When used in parallel, PCR and IHC testing methods can increase the overall number of correctly characterized tumors to over 99%.
Clinical Co-Testing Guidelines
“Although loss of MMR protein immunoreactivity is generally detected in dMMR colorectal cancer, normal immunoreactivity can be seen in up to 10% of dMMR cases; therefore, MSI DNA testing may be performed either stepwise or as a concurrent test”(6).

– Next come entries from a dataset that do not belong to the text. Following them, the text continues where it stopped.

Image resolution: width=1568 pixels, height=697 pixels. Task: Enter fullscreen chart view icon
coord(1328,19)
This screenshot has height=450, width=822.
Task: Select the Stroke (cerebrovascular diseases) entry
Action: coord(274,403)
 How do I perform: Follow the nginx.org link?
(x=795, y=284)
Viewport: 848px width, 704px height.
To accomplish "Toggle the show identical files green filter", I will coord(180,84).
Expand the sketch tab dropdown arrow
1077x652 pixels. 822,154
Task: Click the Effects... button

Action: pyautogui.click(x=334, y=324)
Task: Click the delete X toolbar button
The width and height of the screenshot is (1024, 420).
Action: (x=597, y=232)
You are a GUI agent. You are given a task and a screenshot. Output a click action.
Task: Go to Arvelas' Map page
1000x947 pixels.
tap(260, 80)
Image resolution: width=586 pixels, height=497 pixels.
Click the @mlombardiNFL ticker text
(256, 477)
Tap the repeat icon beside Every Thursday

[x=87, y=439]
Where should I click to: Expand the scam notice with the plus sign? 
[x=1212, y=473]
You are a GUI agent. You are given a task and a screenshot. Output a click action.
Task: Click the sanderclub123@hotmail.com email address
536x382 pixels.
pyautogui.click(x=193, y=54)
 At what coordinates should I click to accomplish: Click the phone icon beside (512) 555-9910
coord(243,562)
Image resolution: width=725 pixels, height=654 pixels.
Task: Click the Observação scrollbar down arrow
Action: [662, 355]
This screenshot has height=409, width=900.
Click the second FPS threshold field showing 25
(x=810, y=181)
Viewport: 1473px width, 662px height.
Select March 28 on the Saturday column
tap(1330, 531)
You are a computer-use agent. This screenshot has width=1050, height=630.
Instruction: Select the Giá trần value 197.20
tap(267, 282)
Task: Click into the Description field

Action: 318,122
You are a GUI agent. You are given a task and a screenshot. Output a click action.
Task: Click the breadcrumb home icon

Comparison of PCR, IHC and NGS Detection Methods
| Overview | Detects the functional failure of tumor MMR proteins, resulting in changes (instability) in microsatellite allele length | Detects the presence or absence of tumor MMR proteins using monoclonal antibodies against the major mismatch repair genes | Detects mutations within microsatellite sequences of tumor samples |
| Cost | $45/sample | $50–70/slide (x 4 slides) | $1–3K/sample (variable) |
| Throughput | Up to 96 samples (med to high) | Low to medium | Variable (more information = lower throughput) |
| Sample Input | 1ng (<1 FFPE curl) | 4 slides | 10–20 slides |
| Turnaround Time | ~10 Hours | 1–3 days | 2–3 weeks (2–6 weeks if send-out) |
| False Negative Rate | 0.3–4%(5) | 5–10%(6) | Variable (not standardized) |
| Multiplexed | Yes | No (must do separate slides) | Yes |
| Markers Analyzed | 5 mononucleotide loci (NCI recommended, Revised Bethesda Panel)(8) | 4–5 MMR proteins (MSH6, MSH2, PMS2, MLH1) | No standard panel or analysis method established or recommended |
| Pros | Functional test for dMMR, low false negative rate, proven technology, NCI recommended standardized loci panel available , 225+ peer-reviewed publications, minimal sample needed | Shows which genes to investigate, familiar technology | Provides more information besides just MMR (MSI), high throughput |
| Limitations | Only characterizes MSI, requires molecular training, does not indicate MMR genes to investigate | 5–10% false negative rate, uses more sample(6), throughput, indirect measure of dMMR | Large sample requirements (>20ng DNA), lack of standardization, requires advanced molecular training, technical issues lead to misclassification or false results, highly stringent DNA quality requirements |
References:
- Li, K. et al. (2020) Microsatellite instability: a review of what the oncologist should know. Cancer Cell International. 20, 16.
- Funkhouser, W.K. Jr. et al. (2012) Relevance, Pathogenesis, and Testing Algorithm for Mismatch Repair–Defective Colorectal Carcinomas: A Report of the Association for Molecular Pathology J. Mol. Diagnostics. 14, 91–103.
- Zhang, et al. (2008) Immunohistochemistry versus Microsatellite Instability Testing for Screening Colorectal Cancer Patients at Risk for Hereditary Nonpolyposis Colorectal Cancer Syndrome: Part II. The Utility of Microsatellite Instability Testing. J. Mol. Diagnostics. 10, 301–7.
- Dudley, J.C. et al. (2016) Microsatellite Instability as a Biomarker for PD-1 Blockade. Clin. Cancer Res. 22, 813–820.
- Based on an internal analysis of publications comparing MSI-PCR v. IHC-dMMR in colorectal cancer from 2004–2018. Literature bundle available from Promega Medical Affairs upon request.
- Sepulveda, A.R. et al. (2017) Molecular Biomarkers for the Evaluation of Colorectal Cancer: Guideline From the American Society for Clinical Pathology, College of American Pathologists, Association for Molecular Pathology, and American Society of Clinical Oncology. J. Mol. Diag. 19, 187–225.
- Luchini, C. et al. (2019) ESMO recommendations on microsatellite instability testing for immunotherapy in cancer, and its relationship with PD-1/PD-L1 expression and tumour mutational burden: a systematic review-based approach. Annals of Oncol. 30, 1232–1243.
- Umar et al. (2004) Revised Bethesda Guidelines for Hereditary Nonpolyposis Colorectal Cancer (Lynch Syndrome) and Microsatellite Instability. J. Natl. Cancer Inst. 96, 261–8.